PROVIDED DATA
- Opening Delimiter -

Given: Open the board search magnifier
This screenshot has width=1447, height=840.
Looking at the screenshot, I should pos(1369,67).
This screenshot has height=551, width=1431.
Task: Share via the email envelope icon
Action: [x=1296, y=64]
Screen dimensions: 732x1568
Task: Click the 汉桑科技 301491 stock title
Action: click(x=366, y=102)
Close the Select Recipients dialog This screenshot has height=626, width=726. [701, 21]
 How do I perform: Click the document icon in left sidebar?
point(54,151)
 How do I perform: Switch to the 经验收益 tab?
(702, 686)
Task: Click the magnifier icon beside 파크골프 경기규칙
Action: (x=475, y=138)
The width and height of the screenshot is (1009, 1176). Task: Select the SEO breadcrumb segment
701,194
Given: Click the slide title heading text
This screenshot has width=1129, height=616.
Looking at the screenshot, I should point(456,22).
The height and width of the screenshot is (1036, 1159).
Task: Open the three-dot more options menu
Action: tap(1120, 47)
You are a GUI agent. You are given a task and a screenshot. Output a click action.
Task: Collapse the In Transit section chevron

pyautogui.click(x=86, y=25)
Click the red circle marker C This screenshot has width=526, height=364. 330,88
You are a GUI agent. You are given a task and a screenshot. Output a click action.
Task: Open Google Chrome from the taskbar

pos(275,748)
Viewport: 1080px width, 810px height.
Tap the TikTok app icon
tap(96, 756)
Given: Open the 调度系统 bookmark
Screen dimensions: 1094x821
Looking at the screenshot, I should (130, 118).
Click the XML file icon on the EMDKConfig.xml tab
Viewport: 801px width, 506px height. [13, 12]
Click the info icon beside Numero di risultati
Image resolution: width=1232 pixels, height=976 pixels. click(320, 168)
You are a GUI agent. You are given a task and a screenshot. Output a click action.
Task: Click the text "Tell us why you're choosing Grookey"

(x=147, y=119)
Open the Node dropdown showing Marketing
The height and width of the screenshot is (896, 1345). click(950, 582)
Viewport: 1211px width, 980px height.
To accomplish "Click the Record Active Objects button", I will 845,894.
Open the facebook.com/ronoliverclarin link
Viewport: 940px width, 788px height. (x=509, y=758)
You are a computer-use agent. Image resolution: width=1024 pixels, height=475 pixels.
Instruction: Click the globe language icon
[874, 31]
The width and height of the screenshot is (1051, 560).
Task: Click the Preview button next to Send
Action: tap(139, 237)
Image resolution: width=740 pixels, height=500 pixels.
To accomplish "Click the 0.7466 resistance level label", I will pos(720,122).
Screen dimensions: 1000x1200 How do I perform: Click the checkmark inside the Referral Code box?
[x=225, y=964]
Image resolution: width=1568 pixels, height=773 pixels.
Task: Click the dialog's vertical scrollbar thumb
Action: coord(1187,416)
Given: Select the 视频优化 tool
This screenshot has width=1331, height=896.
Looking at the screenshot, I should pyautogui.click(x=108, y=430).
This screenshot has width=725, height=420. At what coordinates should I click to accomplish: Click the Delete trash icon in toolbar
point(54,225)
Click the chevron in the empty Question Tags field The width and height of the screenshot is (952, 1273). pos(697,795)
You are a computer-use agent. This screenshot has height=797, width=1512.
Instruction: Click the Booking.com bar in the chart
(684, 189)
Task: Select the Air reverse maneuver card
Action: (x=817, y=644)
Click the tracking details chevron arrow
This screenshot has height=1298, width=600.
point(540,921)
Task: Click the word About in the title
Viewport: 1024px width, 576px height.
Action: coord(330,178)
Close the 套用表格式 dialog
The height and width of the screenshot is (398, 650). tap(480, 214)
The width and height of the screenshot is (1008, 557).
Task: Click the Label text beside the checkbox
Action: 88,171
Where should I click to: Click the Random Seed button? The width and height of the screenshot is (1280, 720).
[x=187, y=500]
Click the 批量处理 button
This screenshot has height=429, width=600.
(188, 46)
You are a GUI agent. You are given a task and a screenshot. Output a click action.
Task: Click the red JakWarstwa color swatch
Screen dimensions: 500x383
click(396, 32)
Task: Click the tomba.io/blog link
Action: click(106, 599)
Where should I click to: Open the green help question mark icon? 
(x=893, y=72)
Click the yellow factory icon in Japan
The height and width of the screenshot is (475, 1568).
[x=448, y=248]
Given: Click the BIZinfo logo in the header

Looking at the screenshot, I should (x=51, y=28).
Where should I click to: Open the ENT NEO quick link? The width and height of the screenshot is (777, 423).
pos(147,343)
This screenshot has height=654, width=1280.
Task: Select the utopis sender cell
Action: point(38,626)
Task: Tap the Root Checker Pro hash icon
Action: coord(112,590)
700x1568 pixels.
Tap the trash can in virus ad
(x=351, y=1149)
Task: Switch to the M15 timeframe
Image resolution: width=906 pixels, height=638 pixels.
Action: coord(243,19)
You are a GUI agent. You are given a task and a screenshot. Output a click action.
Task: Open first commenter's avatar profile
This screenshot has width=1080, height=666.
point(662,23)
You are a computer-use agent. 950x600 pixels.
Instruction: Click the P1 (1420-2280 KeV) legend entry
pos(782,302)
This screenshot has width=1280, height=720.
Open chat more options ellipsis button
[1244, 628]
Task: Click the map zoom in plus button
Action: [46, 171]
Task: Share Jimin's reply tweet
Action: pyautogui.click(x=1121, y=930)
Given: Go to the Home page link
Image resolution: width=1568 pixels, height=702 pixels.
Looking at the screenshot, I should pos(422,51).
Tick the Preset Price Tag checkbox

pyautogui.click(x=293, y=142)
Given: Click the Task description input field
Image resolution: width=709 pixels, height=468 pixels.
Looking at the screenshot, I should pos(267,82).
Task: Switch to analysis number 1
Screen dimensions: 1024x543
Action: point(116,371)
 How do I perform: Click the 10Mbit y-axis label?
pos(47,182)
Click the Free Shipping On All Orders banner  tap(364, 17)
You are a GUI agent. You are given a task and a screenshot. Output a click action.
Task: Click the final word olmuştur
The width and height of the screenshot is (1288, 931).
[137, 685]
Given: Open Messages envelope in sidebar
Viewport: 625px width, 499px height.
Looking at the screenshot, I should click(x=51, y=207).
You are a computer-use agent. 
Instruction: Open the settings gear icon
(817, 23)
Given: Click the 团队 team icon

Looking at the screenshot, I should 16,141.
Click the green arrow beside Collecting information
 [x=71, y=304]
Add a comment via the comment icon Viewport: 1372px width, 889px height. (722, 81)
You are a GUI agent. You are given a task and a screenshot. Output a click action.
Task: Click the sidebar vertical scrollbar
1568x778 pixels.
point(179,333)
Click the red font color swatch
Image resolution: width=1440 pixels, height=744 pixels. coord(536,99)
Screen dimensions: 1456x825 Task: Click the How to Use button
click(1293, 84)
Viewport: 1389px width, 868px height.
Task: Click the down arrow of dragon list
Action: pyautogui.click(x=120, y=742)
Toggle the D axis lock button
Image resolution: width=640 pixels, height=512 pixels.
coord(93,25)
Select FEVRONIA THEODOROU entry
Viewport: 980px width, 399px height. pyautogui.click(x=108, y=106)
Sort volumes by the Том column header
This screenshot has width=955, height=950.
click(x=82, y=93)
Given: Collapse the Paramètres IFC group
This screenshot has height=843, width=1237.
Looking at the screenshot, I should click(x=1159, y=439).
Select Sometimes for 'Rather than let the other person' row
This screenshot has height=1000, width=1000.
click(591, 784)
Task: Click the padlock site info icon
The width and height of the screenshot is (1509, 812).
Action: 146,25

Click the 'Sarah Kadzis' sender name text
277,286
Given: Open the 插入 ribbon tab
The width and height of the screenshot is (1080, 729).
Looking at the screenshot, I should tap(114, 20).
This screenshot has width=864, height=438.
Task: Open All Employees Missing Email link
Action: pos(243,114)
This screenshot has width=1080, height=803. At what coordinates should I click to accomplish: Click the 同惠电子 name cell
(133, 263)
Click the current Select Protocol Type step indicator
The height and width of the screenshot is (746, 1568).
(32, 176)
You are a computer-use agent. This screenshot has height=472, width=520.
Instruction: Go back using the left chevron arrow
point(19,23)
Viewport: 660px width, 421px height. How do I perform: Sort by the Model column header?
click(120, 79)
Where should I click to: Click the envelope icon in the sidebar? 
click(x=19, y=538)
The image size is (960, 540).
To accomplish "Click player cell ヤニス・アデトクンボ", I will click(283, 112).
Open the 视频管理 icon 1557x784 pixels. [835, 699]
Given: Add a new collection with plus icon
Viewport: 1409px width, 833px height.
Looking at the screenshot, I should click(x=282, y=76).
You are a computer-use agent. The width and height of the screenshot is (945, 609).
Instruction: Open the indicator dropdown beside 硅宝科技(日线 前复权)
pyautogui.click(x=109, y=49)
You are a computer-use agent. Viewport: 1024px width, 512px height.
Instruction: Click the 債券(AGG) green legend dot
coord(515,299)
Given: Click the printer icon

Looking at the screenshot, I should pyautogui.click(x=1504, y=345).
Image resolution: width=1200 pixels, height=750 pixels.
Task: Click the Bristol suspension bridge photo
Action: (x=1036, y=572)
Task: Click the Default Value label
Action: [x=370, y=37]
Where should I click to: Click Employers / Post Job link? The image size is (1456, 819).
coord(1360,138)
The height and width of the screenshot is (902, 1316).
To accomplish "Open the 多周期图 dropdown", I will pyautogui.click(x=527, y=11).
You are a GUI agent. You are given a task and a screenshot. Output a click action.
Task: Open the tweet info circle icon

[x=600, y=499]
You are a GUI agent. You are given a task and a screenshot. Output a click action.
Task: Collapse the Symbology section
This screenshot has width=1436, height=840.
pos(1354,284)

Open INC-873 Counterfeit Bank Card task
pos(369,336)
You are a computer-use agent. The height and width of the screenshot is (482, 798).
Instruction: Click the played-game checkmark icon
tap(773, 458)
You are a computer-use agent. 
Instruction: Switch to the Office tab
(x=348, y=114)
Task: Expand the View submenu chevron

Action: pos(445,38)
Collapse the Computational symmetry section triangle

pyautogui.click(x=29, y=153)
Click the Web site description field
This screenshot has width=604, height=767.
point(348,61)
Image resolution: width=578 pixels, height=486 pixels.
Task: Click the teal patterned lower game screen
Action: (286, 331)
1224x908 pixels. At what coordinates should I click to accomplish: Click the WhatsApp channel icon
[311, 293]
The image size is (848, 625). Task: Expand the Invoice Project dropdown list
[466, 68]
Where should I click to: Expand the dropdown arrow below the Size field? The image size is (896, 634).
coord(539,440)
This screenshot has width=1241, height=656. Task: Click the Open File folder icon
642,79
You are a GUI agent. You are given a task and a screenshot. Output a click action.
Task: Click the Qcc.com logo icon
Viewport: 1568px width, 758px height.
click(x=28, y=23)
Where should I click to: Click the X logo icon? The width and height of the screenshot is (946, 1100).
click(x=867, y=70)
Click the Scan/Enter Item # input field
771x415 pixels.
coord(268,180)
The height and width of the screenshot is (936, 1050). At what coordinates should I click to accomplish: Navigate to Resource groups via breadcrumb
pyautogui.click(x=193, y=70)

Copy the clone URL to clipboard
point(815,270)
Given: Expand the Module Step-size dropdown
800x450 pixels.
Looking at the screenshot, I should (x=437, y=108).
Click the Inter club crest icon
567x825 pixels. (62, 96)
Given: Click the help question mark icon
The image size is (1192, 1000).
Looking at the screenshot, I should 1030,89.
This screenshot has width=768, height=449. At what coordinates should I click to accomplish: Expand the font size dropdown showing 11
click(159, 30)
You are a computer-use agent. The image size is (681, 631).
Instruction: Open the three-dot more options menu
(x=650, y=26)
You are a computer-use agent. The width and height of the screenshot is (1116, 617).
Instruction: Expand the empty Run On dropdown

- Closing Delimiter -

WHAT YOU SHOULD DO
Match on "word" and copy out every line of the entries that contains it.

RESPONSE TO THIS TASK
Task: Click the word About in the title
Task: Click the final word olmuştur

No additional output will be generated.